Cambiamo genere. Non è nuova, ma è tornata sui nostri schermi anche questa estate. in uno spot un giovane di bella presenza a un ristorante ordina una semplice insalata di stagione, ma deve essere tutto fresco e naturale, tutto appena colto dal giardino del contadino sotto casa, condito con olio extravergine spremuto a mano e magari pure trasportato con un carretto trascinato da asini. Insomma, un rompiballe salutista e ambientalista. “E da bere?”. Qui la suspense… la prima volta che vidi questo spot pensai alla pubblicità di una caraffa filtrante per l’acqua del rubinetto. Quale altra bevanda può essere più naturale e più ambientalista? E invece no, appare la solita bella ragazzona che suggerisce ammiccante una bevanda (un té freddo) “dal gusto naturale”, reso tale da una giusta combinazione di composti chimici, confezionata in monoporzioni di plastica con tanto di cannuccia usa e getta. Ah beh.

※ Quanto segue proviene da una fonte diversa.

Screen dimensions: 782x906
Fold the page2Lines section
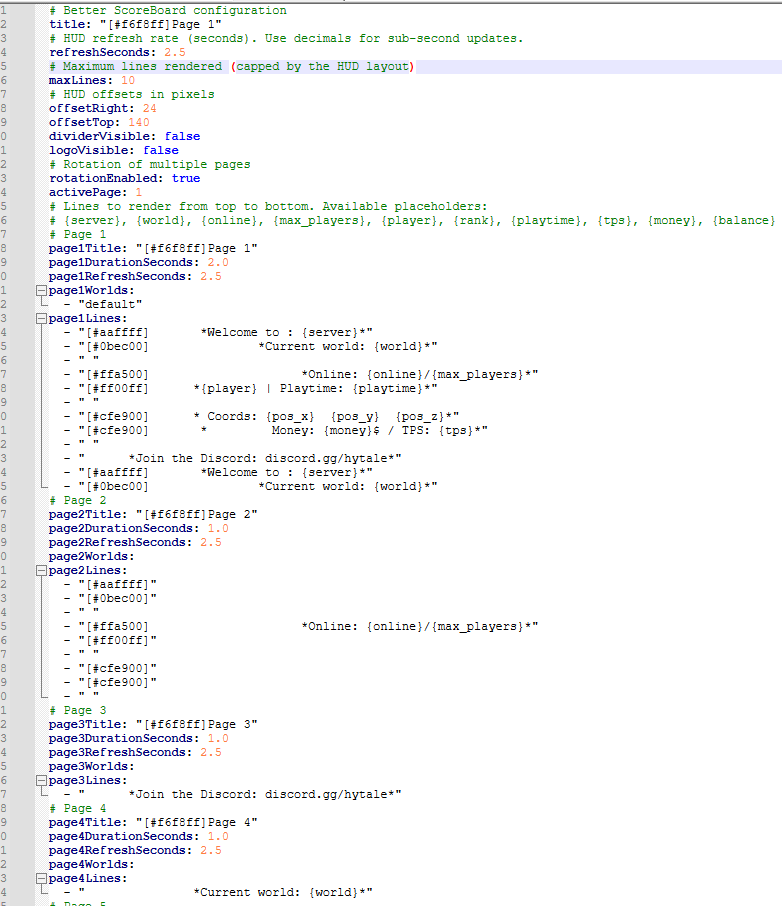[41, 570]
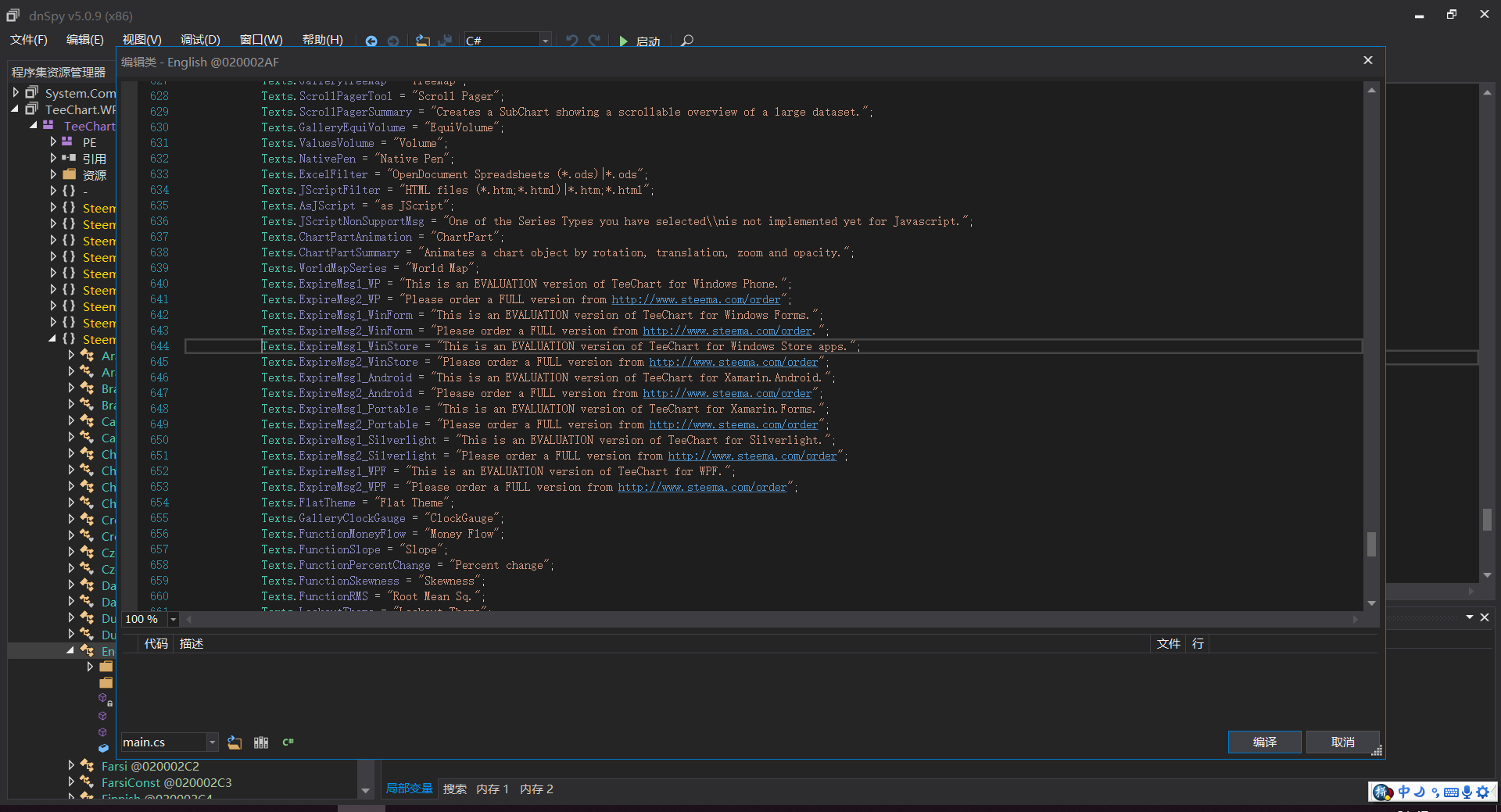Click the open assembly folder icon

pyautogui.click(x=422, y=41)
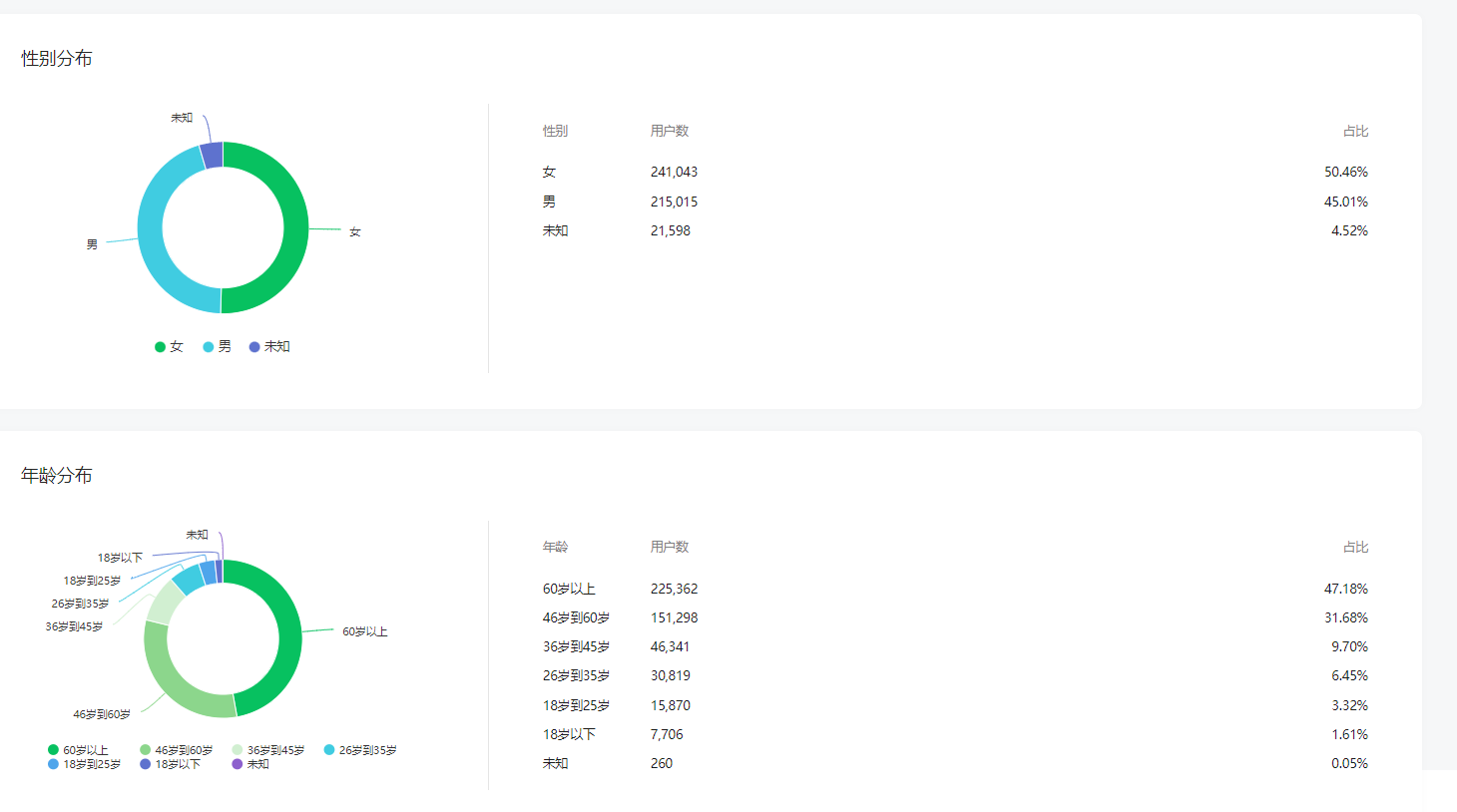Click 用户数 column header in gender table

[x=669, y=131]
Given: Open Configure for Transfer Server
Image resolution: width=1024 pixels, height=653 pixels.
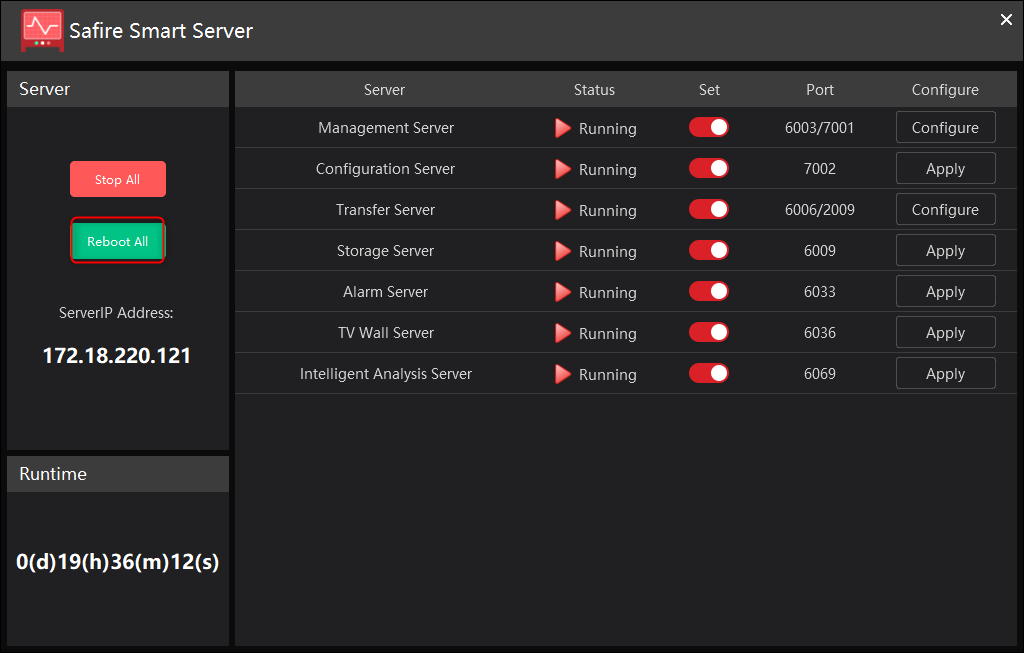Looking at the screenshot, I should point(945,209).
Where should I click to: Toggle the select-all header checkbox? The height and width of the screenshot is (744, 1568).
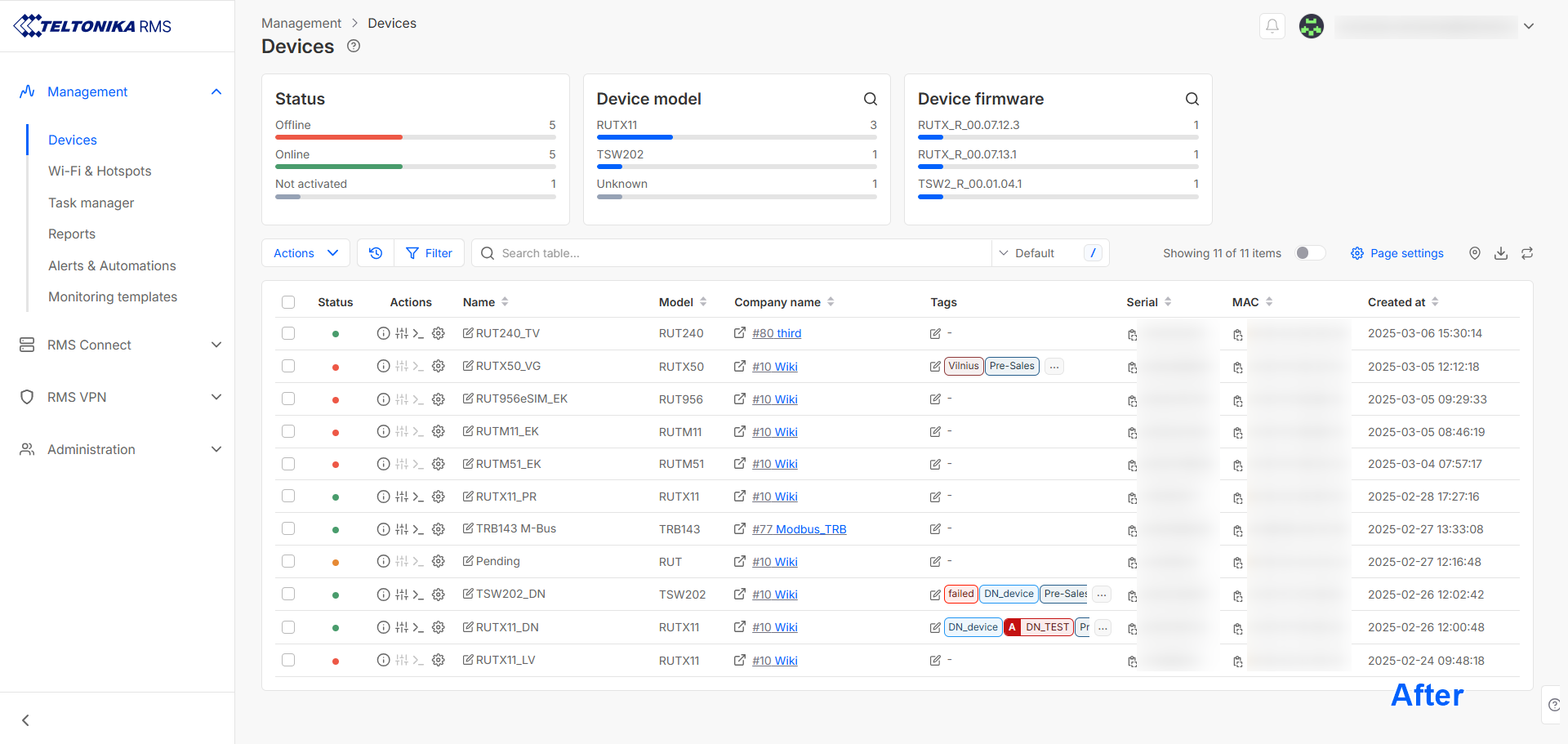coord(288,302)
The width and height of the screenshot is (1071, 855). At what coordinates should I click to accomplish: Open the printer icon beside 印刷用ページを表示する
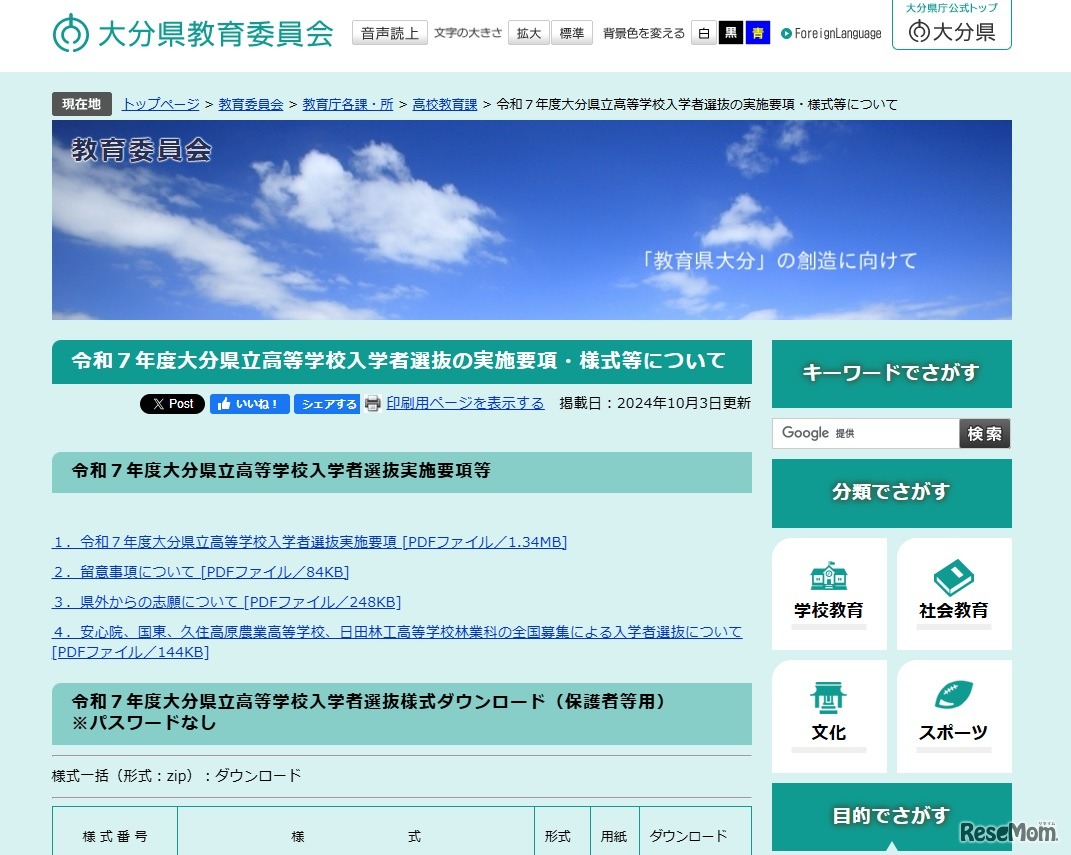point(371,403)
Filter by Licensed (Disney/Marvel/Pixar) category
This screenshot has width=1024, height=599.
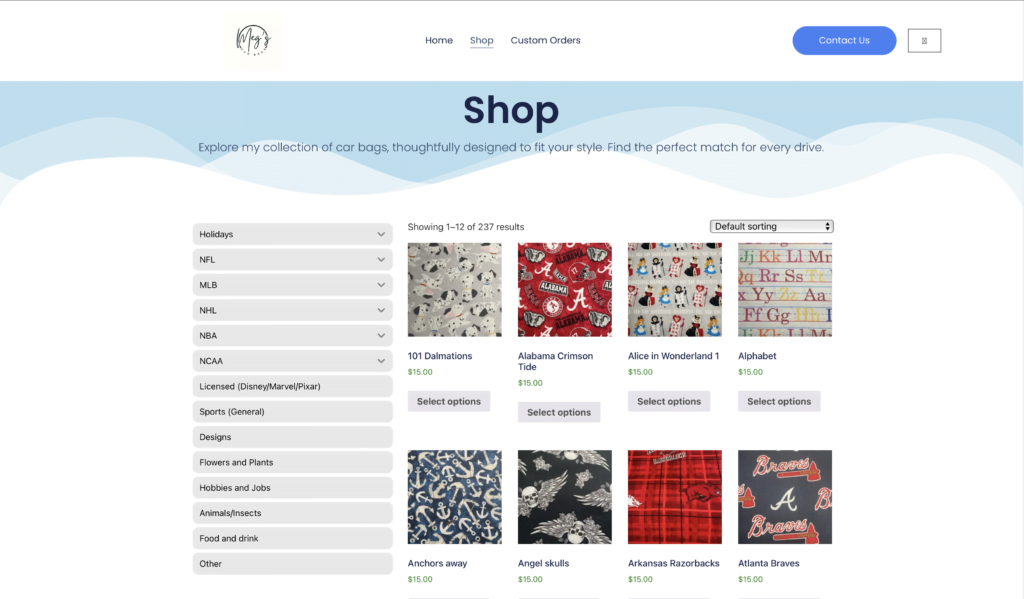(x=293, y=386)
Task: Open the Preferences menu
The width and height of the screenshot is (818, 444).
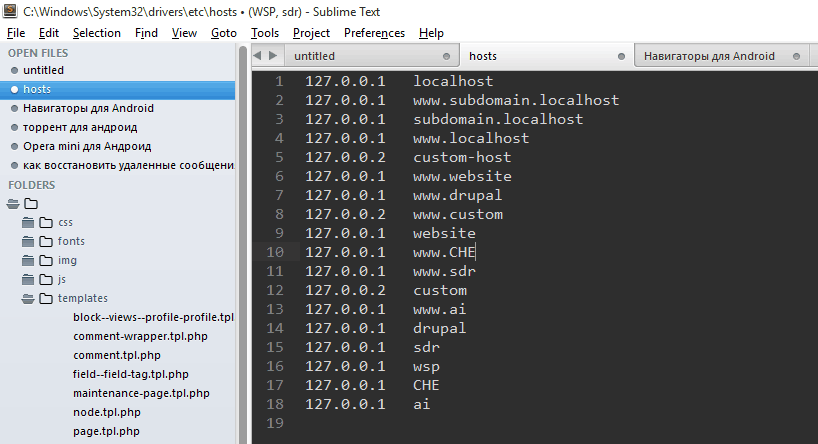Action: click(374, 33)
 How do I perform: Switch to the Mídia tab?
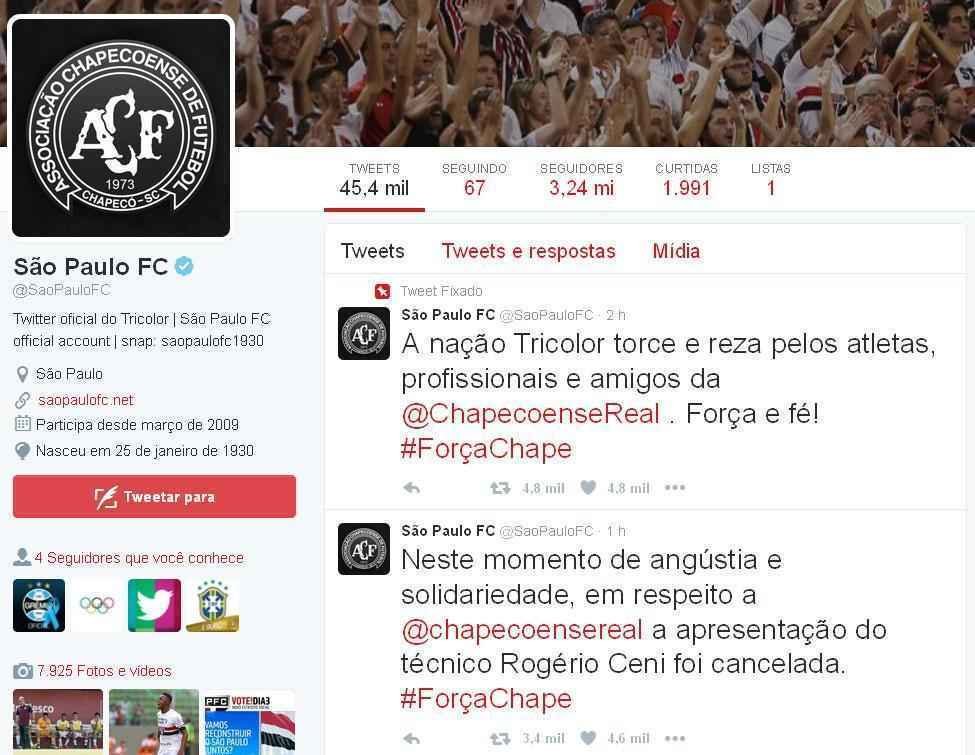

Quanti altri esempi di questo tipo possiamo fare? Tanti, direi. Per me non si tratta “solo” di green washing, ma di vera e propria pubblicità ingannevole,nel senso che mi sento abbastanza presa per i fondelli, ecco.

Intanto, una definizione di green washing (da Wikipedia):

Green washing è un neologismo indicante l’ingiustificata appropriazione di virtù ambientaliste da parte di aziende, industrie, entità politiche o organizzazioni finalizzata alla creazione di un’immagine positiva di proprie attività (o prodotti) o di un’immagine mistificatoria per distogliere l’attenzione da proprie responsabilità nei confronti di impatti ambientali negativi.

C’è un sito americano che propone un indice (www.greenwashingindex.com) di green washing delle pubblicità, da 1 (“autentico”) a 5 (“sospetto”). Il sito, oltre a fornire una bella carrellata di esempi sottoposti al giudizio implacabile del pubblico, ci dà anche dei semplici consigli per non farsi fregare, da tenere bene in mente:

  • “La verità”: allargare la visuale dallo spot all’azienda che lo promuove. Si possono trovare facilmente sul loro sito informazioni sulle loro performance ambientali? Hanno una certa storia di sostenibilità o se la sono appena creata?
  • “Tutta la verità”: cosa dicono gli altri. Cercate su google il nome dell’azienda più la parola “ambiente”, o “sostenibilità”, e vedete cosa ne viene fuori. Soprattutto occhio ai commenti di cittadini come noi da blog e forum di consumatori.
  • “Nient’altro che la verità”: fidarsi dell’istinto. A prima vista ci sembra una operazione onesta o, come nei casi descritti sopra, qualcosa non mi torna? Se è così, forse qualcosa davvero non torna.

A questo punto, che voto possiamo dare ai due spot citati qui sopra?